YOUR TASK: Look below for the lines from the one with "Task: Open Group Policy Modeling node icon" to the one with "Viewport: 796px width, 499px height.", and copy exactly those lines, both ends included.

Stored data entries:
----------

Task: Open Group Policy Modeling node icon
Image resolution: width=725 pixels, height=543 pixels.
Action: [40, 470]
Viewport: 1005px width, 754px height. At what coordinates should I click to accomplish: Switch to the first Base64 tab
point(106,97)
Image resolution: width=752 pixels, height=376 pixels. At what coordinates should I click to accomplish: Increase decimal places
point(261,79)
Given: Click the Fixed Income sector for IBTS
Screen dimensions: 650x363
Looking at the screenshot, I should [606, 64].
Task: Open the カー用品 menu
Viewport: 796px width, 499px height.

----------

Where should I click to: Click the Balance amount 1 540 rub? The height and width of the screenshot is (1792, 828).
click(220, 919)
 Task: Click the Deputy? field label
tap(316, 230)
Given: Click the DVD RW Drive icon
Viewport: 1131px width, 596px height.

----------

WRITTEN ANSWER:
Task: Open Group Policy Modeling node icon
Image resolution: width=725 pixels, height=543 pixels.
Action: [40, 470]
Viewport: 1005px width, 754px height. At what coordinates should I click to accomplish: Switch to the first Base64 tab
point(106,97)
Image resolution: width=752 pixels, height=376 pixels. At what coordinates should I click to accomplish: Increase decimal places
point(261,79)
Given: Click the Fixed Income sector for IBTS
Screen dimensions: 650x363
Looking at the screenshot, I should [606, 64].
Task: Open the カー用品 menu
Viewport: 796px width, 499px height.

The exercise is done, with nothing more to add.